* The task
Return each line of the data that follows exactly as it reads.

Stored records
++++++++
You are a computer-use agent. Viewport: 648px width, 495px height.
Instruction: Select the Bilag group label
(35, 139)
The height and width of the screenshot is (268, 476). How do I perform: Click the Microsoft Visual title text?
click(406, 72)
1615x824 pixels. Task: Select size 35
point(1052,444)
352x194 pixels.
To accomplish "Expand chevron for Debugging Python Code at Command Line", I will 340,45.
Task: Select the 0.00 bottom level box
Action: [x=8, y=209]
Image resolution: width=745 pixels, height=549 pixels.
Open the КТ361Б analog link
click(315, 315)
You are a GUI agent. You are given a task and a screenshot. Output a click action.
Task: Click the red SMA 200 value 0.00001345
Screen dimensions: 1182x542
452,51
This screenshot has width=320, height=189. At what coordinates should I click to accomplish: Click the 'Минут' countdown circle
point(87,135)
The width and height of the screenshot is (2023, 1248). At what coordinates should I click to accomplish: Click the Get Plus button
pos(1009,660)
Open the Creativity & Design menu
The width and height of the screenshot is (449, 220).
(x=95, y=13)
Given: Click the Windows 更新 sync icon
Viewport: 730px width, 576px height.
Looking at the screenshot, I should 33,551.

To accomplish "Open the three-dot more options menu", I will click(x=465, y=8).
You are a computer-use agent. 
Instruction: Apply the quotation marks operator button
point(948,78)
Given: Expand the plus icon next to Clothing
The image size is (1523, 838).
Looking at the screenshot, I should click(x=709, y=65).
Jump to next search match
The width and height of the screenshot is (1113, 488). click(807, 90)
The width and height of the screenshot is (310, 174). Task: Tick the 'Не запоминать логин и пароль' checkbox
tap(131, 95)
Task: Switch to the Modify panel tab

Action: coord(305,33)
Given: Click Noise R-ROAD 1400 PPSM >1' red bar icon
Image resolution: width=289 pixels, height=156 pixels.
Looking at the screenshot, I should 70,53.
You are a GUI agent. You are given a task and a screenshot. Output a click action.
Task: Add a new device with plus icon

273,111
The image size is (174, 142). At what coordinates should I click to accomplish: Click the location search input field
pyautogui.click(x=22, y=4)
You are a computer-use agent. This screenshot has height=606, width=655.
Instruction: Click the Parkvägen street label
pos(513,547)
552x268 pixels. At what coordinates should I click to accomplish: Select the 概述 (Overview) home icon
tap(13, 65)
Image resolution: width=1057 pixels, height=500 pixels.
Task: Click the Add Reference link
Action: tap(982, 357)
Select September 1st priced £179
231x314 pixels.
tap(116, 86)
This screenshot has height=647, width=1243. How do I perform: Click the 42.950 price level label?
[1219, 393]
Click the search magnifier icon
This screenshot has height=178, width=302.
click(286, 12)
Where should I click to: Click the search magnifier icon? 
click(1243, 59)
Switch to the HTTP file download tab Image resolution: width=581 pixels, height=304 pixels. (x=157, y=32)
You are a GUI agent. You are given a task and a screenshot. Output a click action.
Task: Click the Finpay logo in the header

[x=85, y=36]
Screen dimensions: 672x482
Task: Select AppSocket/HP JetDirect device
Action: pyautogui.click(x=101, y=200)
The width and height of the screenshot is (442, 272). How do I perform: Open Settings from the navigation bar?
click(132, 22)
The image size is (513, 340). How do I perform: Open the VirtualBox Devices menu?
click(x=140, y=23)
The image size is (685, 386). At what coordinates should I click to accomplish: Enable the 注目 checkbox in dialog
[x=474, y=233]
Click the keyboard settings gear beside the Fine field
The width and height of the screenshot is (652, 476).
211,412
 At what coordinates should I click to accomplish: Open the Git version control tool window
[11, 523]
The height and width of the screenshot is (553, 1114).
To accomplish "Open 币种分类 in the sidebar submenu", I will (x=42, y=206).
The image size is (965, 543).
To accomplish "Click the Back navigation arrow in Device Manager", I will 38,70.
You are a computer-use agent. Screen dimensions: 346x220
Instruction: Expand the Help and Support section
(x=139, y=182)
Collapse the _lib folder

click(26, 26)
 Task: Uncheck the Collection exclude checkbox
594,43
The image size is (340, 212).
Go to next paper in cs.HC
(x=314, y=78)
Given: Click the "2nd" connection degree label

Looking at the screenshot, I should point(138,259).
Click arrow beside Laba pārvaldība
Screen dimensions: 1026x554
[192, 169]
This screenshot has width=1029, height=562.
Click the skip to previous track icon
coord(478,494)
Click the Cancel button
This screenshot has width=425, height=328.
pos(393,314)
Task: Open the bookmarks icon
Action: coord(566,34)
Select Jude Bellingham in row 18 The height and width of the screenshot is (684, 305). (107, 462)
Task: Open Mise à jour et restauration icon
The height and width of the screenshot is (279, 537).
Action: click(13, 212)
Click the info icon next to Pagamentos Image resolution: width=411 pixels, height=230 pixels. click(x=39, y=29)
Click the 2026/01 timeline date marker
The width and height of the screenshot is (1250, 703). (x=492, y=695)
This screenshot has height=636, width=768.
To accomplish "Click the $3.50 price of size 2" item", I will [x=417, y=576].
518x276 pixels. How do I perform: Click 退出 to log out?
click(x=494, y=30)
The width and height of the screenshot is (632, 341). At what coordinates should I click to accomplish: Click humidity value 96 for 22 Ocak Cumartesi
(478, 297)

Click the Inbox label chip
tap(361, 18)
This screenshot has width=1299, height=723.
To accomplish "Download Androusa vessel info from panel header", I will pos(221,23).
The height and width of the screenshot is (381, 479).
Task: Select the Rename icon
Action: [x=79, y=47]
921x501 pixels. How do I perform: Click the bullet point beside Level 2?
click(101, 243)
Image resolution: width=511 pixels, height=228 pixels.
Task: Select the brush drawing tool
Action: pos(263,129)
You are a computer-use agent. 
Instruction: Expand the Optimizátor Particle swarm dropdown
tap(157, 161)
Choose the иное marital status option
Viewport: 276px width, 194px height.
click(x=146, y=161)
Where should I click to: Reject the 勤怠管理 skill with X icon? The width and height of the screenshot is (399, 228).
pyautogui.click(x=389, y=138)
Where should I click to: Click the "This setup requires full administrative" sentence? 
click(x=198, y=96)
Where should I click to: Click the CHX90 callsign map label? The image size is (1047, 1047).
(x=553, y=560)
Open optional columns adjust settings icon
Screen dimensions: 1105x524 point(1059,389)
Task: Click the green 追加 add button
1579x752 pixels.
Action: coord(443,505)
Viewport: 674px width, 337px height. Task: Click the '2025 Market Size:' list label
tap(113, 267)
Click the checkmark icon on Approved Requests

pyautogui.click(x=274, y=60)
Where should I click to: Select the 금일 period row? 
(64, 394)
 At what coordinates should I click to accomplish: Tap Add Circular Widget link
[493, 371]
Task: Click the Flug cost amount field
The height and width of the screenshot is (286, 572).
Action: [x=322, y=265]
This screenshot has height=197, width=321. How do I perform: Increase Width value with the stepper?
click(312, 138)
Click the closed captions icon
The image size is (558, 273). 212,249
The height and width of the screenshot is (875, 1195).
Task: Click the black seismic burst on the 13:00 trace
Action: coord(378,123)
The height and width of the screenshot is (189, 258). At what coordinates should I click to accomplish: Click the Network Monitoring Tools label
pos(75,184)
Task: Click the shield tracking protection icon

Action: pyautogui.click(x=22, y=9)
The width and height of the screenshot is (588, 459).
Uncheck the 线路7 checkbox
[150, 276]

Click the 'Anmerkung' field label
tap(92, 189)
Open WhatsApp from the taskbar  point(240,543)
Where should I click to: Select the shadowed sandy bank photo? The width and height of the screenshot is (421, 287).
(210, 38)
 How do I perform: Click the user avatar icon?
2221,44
++++++++
* Your solution
You are a computer-use agent. Viewport: 648px width, 495px height.
Instruction: Select the Bilag group label
(35, 139)
The height and width of the screenshot is (268, 476). How do I perform: Click the Microsoft Visual title text?
click(406, 72)
1615x824 pixels. Task: Select size 35
point(1052,444)
352x194 pixels.
To accomplish "Expand chevron for Debugging Python Code at Command Line", I will 340,45.
Task: Select the 0.00 bottom level box
Action: [x=8, y=209]
Image resolution: width=745 pixels, height=549 pixels.
Open the КТ361Б analog link
click(315, 315)
You are a GUI agent. You are given a task and a screenshot. Output a click action.
Task: Click the red SMA 200 value 0.00001345
Screen dimensions: 1182x542
452,51
This screenshot has width=320, height=189. At what coordinates should I click to accomplish: Click the 'Минут' countdown circle
point(87,135)
The width and height of the screenshot is (2023, 1248). At what coordinates should I click to accomplish: Click the Get Plus button
pos(1009,660)
Open the Creativity & Design menu
The width and height of the screenshot is (449, 220).
(x=95, y=13)
Given: Click the Windows 更新 sync icon
Viewport: 730px width, 576px height.
Looking at the screenshot, I should 33,551.

To accomplish "Open the three-dot more options menu", I will click(x=465, y=8).
You are a computer-use agent. 
Instruction: Apply the quotation marks operator button
point(948,78)
Given: Expand the plus icon next to Clothing
The image size is (1523, 838).
Looking at the screenshot, I should click(x=709, y=65).
Jump to next search match
The width and height of the screenshot is (1113, 488). click(807, 90)
The width and height of the screenshot is (310, 174). Task: Tick the 'Не запоминать логин и пароль' checkbox
tap(131, 95)
Task: Switch to the Modify panel tab

Action: coord(305,33)
Given: Click Noise R-ROAD 1400 PPSM >1' red bar icon
Image resolution: width=289 pixels, height=156 pixels.
Looking at the screenshot, I should 70,53.
You are a GUI agent. You are given a task and a screenshot. Output a click action.
Task: Add a new device with plus icon

273,111
The image size is (174, 142). At what coordinates should I click to accomplish: Click the location search input field
pyautogui.click(x=22, y=4)
You are a computer-use agent. This screenshot has height=606, width=655.
Instruction: Click the Parkvägen street label
pos(513,547)
552x268 pixels. At what coordinates should I click to accomplish: Select the 概述 (Overview) home icon
tap(13, 65)
Image resolution: width=1057 pixels, height=500 pixels.
Task: Click the Add Reference link
Action: tap(982, 357)
Select September 1st priced £179
231x314 pixels.
tap(116, 86)
This screenshot has height=647, width=1243. How do I perform: Click the 42.950 price level label?
[1219, 393]
Click the search magnifier icon
This screenshot has height=178, width=302.
click(286, 12)
Where should I click to: Click the search magnifier icon? 
click(1243, 59)
Switch to the HTTP file download tab Image resolution: width=581 pixels, height=304 pixels. (x=157, y=32)
You are a GUI agent. You are given a task and a screenshot. Output a click action.
Task: Click the Finpay logo in the header

[x=85, y=36]
Screen dimensions: 672x482
Task: Select AppSocket/HP JetDirect device
Action: pyautogui.click(x=101, y=200)
The width and height of the screenshot is (442, 272). How do I perform: Open Settings from the navigation bar?
click(132, 22)
The image size is (513, 340). How do I perform: Open the VirtualBox Devices menu?
click(x=140, y=23)
The image size is (685, 386). At what coordinates should I click to accomplish: Enable the 注目 checkbox in dialog
[x=474, y=233]
Click the keyboard settings gear beside the Fine field
The width and height of the screenshot is (652, 476).
211,412
 At what coordinates should I click to accomplish: Open the Git version control tool window
[11, 523]
The height and width of the screenshot is (553, 1114).
To accomplish "Open 币种分类 in the sidebar submenu", I will (x=42, y=206).
The image size is (965, 543).
To accomplish "Click the Back navigation arrow in Device Manager", I will 38,70.
You are a computer-use agent. Screen dimensions: 346x220
Instruction: Expand the Help and Support section
(x=139, y=182)
Collapse the _lib folder

click(26, 26)
 Task: Uncheck the Collection exclude checkbox
594,43
The image size is (340, 212).
Go to next paper in cs.HC
(x=314, y=78)
Given: Click the "2nd" connection degree label

Looking at the screenshot, I should point(138,259).
Click arrow beside Laba pārvaldība
Screen dimensions: 1026x554
[192, 169]
This screenshot has width=1029, height=562.
Click the skip to previous track icon
coord(478,494)
Click the Cancel button
This screenshot has width=425, height=328.
pos(393,314)
Task: Open the bookmarks icon
Action: coord(566,34)
Select Jude Bellingham in row 18 The height and width of the screenshot is (684, 305). (107, 462)
Task: Open Mise à jour et restauration icon
The height and width of the screenshot is (279, 537).
Action: click(13, 212)
Click the info icon next to Pagamentos Image resolution: width=411 pixels, height=230 pixels. click(x=39, y=29)
Click the 2026/01 timeline date marker
The width and height of the screenshot is (1250, 703). (x=492, y=695)
This screenshot has height=636, width=768.
To accomplish "Click the $3.50 price of size 2" item", I will [x=417, y=576].
518x276 pixels. How do I perform: Click 退出 to log out?
click(x=494, y=30)
The width and height of the screenshot is (632, 341). At what coordinates should I click to accomplish: Click humidity value 96 for 22 Ocak Cumartesi
(478, 297)

Click the Inbox label chip
tap(361, 18)
This screenshot has width=1299, height=723.
To accomplish "Download Androusa vessel info from panel header", I will pos(221,23).
The height and width of the screenshot is (381, 479).
Task: Select the Rename icon
Action: [x=79, y=47]
921x501 pixels. How do I perform: Click the bullet point beside Level 2?
click(101, 243)
Image resolution: width=511 pixels, height=228 pixels.
Task: Select the brush drawing tool
Action: pos(263,129)
You are a computer-use agent. 
Instruction: Expand the Optimizátor Particle swarm dropdown
tap(157, 161)
Choose the иное marital status option
Viewport: 276px width, 194px height.
click(x=146, y=161)
Where should I click to: Reject the 勤怠管理 skill with X icon? The width and height of the screenshot is (399, 228).
pyautogui.click(x=389, y=138)
Where should I click to: Click the "This setup requires full administrative" sentence? 
click(x=198, y=96)
Where should I click to: Click the CHX90 callsign map label? The image size is (1047, 1047).
(x=553, y=560)
Open optional columns adjust settings icon
Screen dimensions: 1105x524 point(1059,389)
Task: Click the green 追加 add button
1579x752 pixels.
Action: coord(443,505)
Viewport: 674px width, 337px height. Task: Click the '2025 Market Size:' list label
tap(113, 267)
Click the checkmark icon on Approved Requests

pyautogui.click(x=274, y=60)
Where should I click to: Select the 금일 period row? 
(64, 394)
 At what coordinates should I click to accomplish: Tap Add Circular Widget link
[493, 371]
Task: Click the Flug cost amount field
The height and width of the screenshot is (286, 572).
Action: [x=322, y=265]
This screenshot has height=197, width=321. How do I perform: Increase Width value with the stepper?
click(312, 138)
Click the closed captions icon
The image size is (558, 273). 212,249
The height and width of the screenshot is (875, 1195).
Task: Click the black seismic burst on the 13:00 trace
Action: coord(378,123)
The height and width of the screenshot is (189, 258). At what coordinates should I click to accomplish: Click the Network Monitoring Tools label
pos(75,184)
Task: Click the shield tracking protection icon

Action: pyautogui.click(x=22, y=9)
The width and height of the screenshot is (588, 459).
Uncheck the 线路7 checkbox
[150, 276]

Click the 'Anmerkung' field label
tap(92, 189)
Open WhatsApp from the taskbar  point(240,543)
Where should I click to: Select the shadowed sandy bank photo? The width and height of the screenshot is (421, 287).
(210, 38)
 How do I perform: Click the user avatar icon?
2221,44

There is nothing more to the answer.